TANGRAM 40

L’orchestra antimusulmana. Tutto comincia dai social media

Sintesi dell'articolo
«Die Brandreden der Tastaturhelden. Islamfeindliche Vernetzung: Soziale Medien als Ausgangspunkt» (tedesco)

Autor

Il sociologo Oliver Wäckerlig è dottorando al seminario di scienza delle religioni dell’Università di Zurigo. I suoi campi di ricerca sono l’ostilità verso i musulmani, la sociologia delle religioni e l’analisi delle reti sociali. oliver.waeckerlig@uzh.ch

Quando Pegida scende in strada contro «l’islamizzazione dell’Occidente», la mobilitazione passa da Facebook. Anche gli «identitari» utilizzano i social media per diffondere le immagini più spettacolari delle loro azioni propagandistiche – occupazioni simboliche di luoghi pubblici o tentativi di impedire il salvataggio di rifugiati nel Mediterraneo. Grazie a Facebook, Youtube, e Twitter e ai blog, bastano un minimo di organizzazione, poca spesa e poche conoscenze tecniche per allacciare contatti e diffondere informazioni su Internet. Già da anni ormai il mondo digitale è la cassa di risonanza di un’accesa propaganda antislamica che soffia sul fuoco delle emozioni e semina diffidenza nei confronti dei musulmani. Attraverso i media sociali è chiaramente riconoscibile anche la collaborazione mediatica e organizzativa tra le due sponde dell’Atlantico di cui beneficia per esempio il politico olandese Geert Wilders.

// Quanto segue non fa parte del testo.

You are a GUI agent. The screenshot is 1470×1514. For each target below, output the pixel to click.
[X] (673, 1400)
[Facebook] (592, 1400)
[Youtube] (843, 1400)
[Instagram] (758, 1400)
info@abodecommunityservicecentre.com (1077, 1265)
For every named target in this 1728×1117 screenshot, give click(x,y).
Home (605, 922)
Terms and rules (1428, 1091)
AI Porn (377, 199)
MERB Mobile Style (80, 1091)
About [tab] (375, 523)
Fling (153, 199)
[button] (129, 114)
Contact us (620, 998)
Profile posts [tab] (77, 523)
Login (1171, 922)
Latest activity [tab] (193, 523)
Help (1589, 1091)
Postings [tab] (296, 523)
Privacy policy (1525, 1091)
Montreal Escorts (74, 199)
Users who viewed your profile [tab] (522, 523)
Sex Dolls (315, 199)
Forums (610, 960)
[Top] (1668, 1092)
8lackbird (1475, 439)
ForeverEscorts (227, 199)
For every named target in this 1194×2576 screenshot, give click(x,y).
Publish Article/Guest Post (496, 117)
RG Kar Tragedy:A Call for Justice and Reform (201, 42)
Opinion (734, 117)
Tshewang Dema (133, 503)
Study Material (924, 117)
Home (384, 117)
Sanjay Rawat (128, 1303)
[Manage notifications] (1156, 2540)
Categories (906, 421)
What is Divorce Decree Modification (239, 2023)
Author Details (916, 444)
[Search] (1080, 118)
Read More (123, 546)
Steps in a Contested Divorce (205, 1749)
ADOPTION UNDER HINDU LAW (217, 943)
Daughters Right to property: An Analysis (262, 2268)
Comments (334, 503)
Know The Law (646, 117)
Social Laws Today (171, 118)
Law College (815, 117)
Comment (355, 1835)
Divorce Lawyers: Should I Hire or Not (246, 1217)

Attraverso questi canali, le reti antimusulmane mondiali propagano teorie complottistiche su presunte intenzioni manipolatorie e imperialistiche dei musulmani di cui una società occidentale traumatizzata dagli attentati terroristici è facile preda e che hanno per esempio indotto Donald Trump a chiedere il divieto d’ingresso per i musulmani.

I provider di social media sono sempre più messi sotto pressione da opinione pubblica e politica, che chiedono loro di arginare e se possibile impedire la diffusione di notizie false (fake news) e l’istigazione all’odio. Resta da chiarire quali misure e strategie siano in grado di garantire sia il contenimento delle affermazioni discriminatorie che la possibilità di un confronto di idee ad armi pari.